Terkait hal tersebut Badan Kepegawaian Daerah (BKD) Kabupaten Kepulauan Meranti mengungkapkan jika Komisi Pemberantasan Korupsi (KPK) tidak akan memperpanjang batas waktu penyampaian Laporan Harta Kekayaan Penyelenggara Negara (LHKPN).
"Dari informasi yang kami terima tidak ada perpanjangan waktu seperti sebelumnya," ungkap Sekretaris BKD Bakharuddin Selasa (28/4/2020).
Informasi tersebut diterima melalui Surat Edaran KPK Nomor 100 Tahun 2020 tentang Perpanjangan Masa Penyampaian Laporan Harta Kekayaan Penyelenggara Negara Tahunan (Periodik) Tahun Laporan 2019.

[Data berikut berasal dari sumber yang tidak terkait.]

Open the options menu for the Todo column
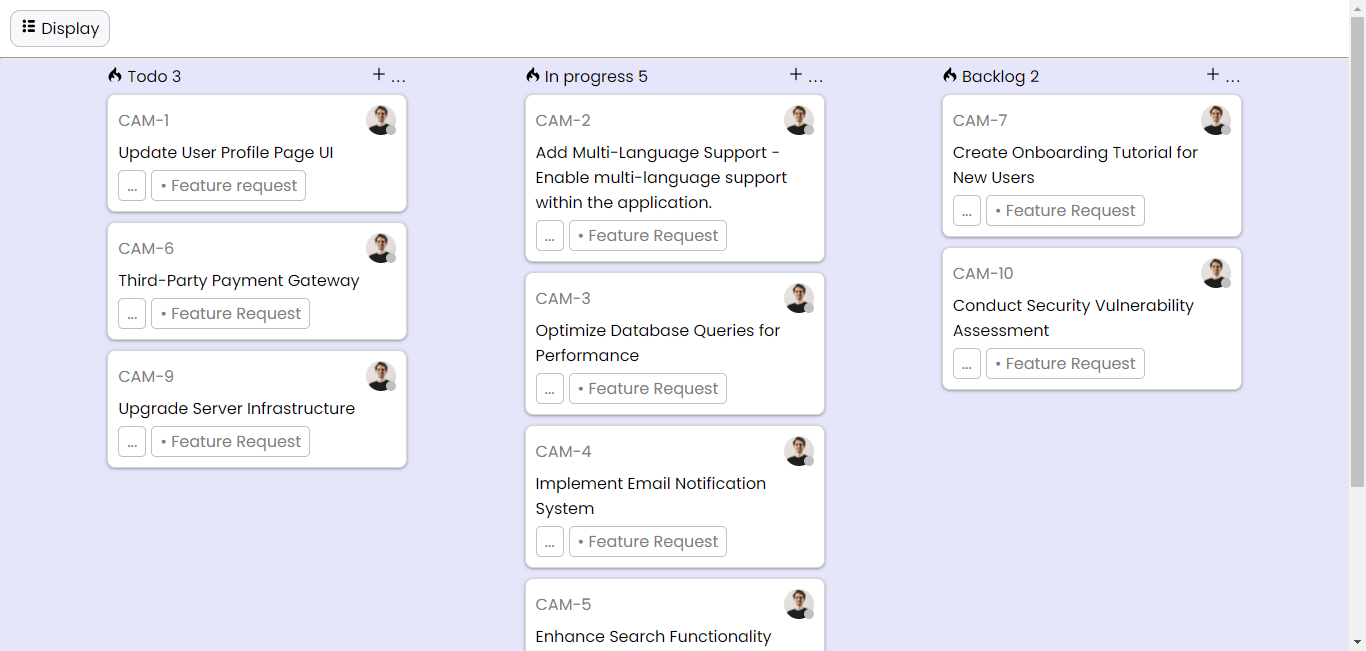 tap(398, 78)
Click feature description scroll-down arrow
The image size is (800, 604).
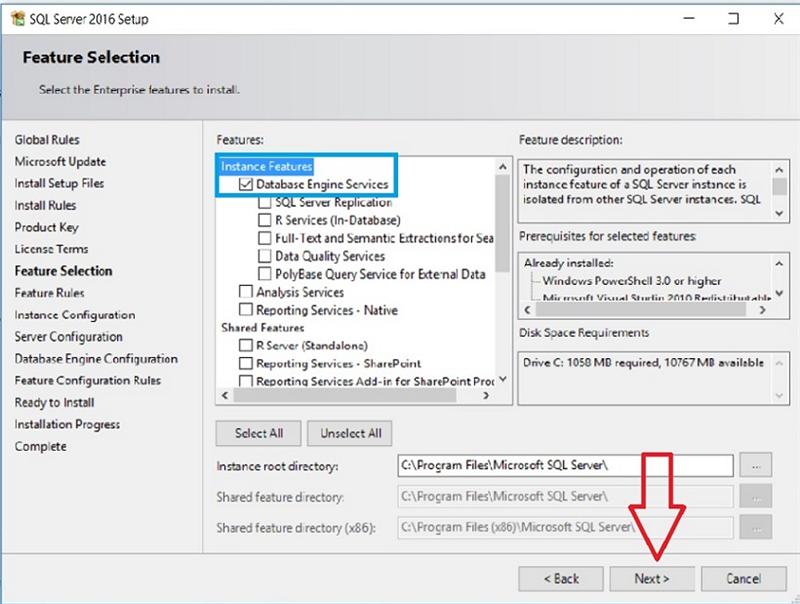(779, 213)
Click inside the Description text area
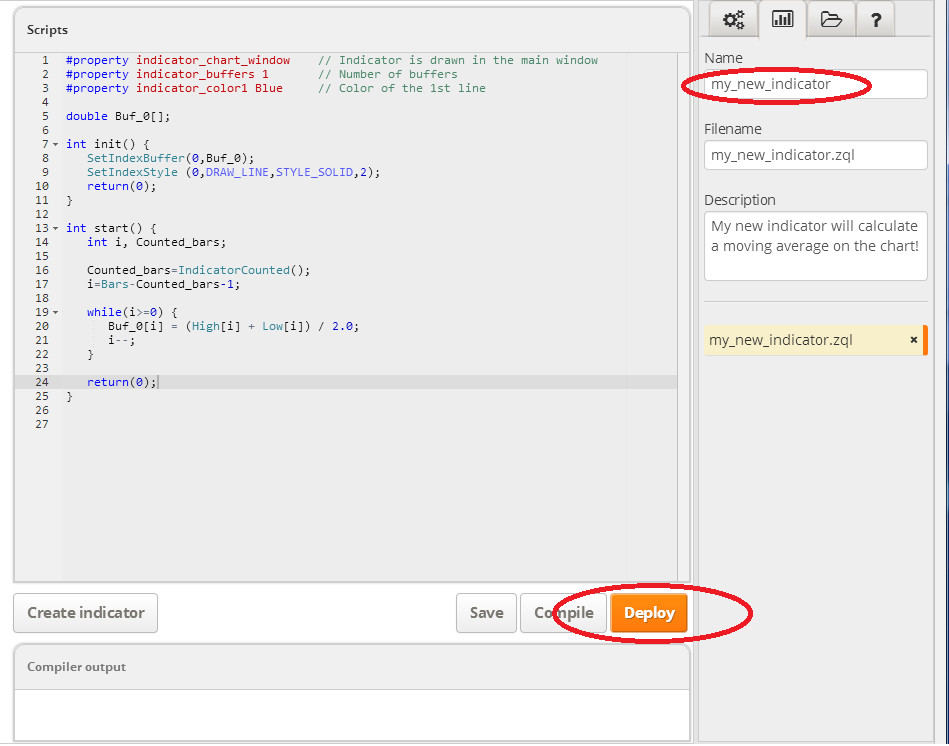 click(815, 246)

"Batas waktu penyampaian LHKPN tahun pelaporan 2019 diperpanjang dari semula paling lambat tanggal 31 Maret 2020 menjadi 30 April 2020. Jadi tak ada lagi batas waktu perpanjangan tambahan," ujar Bakharuddin.
Diakui Bakharruddin walaupun sudah diperpanjang, dikatakannya dari 250 pejabat eselon II dan III yang tersebar di Kepulauan Meranti, sebanyak 56 orang diantaranya belum memenuhi perintah tersebut, alias belum patuh.
Padahal menurutnya 90 pejabat terkait telah memiliki akun aplikasi e-LHKPN. Begitu juga dengan pejabat yang baru mendaftar.
Hingga saat ini belum ada laporan keluhan, jika memang terdapat kendala.
Bahkan aplikasi e-LHKPN saat ini dapat berfungsi dengan baik serta dapat diakses secara normal. Dengan demikian, Ia menilai tidak ada alasan bagi pejabat yang belum patuh.
Menyikapi hal itu mereka telah menerbitkan dan menyebarkan surat pemberitahuan tertulis ke seluruh pejabat terkait. Selain itu juga telah melakukan himbauan secara lisan dan pesan singkat melalui pesan elektronik.
Dengan begitu, jika dalam batas waktu yang telah ditentukan tidak juga ditanggapi, maka Pemda Meranti melalui BKD Kabupaten Kepulauan Meranti telah mempersiapkan sanksi kepada mereka yang tidak patuh.
Pemberian sanksi tertuang dalam Perbup nomor II tahun 2019.
"Dalam perbup jelas, setiap pejabat yang tidak patuh akan diberikan sanksi penundaan kenaikan pangkat selama selama setahun," ujarnya.
Ditambahkannya bahwa saat ini pihaknya juga tengah mengontak pejabat yang belum melaporkan. "Kita sedang ngontak yang bersangkutan untuk segera dapat mengisi menjelang batas akhir tanggal 30 April lusa," pungkasnya.